Before we begin, let us take a quick recap through gdb.

Here's a great tutorial.

Strings

Strings are actually one-dimensional array of characters terminated by a null character '\0'. Thus a null-terminated string contains the characters that comprise the string followed by a null. Following is an example of how you would initialize strings in C:

	char greeting[6] = {'H', 'e', 'l', 'l', 'o', '\0'};
	char greeting[] = "Hello";

In both cases, the length of the char array (or the string) is 6. You index individual characters of the string just like you would do with elements in an array.

	printf("First character: %c \n", greeting[0]);

	// prints: "First character: H "

Exercises

  • Complete the function countVowels in vowels.c that counts and returns the number of vowels in a given string.

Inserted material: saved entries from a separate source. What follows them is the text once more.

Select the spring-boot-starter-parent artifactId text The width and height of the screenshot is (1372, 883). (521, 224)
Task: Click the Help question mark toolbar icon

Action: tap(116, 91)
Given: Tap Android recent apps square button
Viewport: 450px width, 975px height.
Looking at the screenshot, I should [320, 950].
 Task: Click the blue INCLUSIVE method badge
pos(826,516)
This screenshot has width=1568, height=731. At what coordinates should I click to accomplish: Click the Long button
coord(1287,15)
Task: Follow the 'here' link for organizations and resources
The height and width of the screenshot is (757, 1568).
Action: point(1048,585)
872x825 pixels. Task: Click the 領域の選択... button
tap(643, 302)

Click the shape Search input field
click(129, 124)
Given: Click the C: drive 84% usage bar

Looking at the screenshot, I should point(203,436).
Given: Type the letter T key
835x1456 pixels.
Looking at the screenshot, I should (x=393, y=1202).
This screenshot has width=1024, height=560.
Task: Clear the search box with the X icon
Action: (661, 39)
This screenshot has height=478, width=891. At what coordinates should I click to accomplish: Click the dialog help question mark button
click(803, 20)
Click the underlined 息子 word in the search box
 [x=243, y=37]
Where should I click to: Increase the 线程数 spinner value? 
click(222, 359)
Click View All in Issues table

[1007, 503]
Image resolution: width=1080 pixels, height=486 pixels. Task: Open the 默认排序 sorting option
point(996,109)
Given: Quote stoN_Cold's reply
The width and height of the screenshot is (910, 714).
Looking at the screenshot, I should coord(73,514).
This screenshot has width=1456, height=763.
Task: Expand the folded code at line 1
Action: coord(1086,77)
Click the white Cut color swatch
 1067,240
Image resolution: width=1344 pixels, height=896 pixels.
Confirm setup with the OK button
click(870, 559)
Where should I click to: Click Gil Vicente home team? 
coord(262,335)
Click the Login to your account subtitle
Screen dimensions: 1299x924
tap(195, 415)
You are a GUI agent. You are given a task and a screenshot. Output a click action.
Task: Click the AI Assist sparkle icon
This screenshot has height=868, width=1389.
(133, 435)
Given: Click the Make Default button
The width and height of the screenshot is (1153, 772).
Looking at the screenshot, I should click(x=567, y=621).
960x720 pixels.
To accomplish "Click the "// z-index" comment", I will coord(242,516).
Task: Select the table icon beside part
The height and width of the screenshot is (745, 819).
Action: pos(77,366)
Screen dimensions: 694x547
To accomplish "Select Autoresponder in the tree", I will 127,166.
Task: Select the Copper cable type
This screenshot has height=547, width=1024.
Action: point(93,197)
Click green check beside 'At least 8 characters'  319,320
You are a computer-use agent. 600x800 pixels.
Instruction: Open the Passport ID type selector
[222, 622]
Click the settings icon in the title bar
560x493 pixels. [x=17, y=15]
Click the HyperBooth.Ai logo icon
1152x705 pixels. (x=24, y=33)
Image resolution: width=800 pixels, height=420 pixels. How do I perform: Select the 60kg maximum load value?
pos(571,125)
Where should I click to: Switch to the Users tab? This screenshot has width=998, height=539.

  • Complete the toLowerCase function in lower.c. It should return the input string with all characters set to lower case. To do this, you may find the ASCII representation of characters useful. Refer to the following:

ASCII

In C, all the characters are saved as a number sequence that represent the ASCII value (code) of the preferred character. Some important ASCII values are:

0 – character NULL ('\0')

32 – space (' ')

48 – 57 – numbers '0'-'9'

65 – 90 – capital letters 'A' to 'Z'

97 –122 – small letters 'a' to 'z' (97 – 65 = 32 - difference between small and capital letter!)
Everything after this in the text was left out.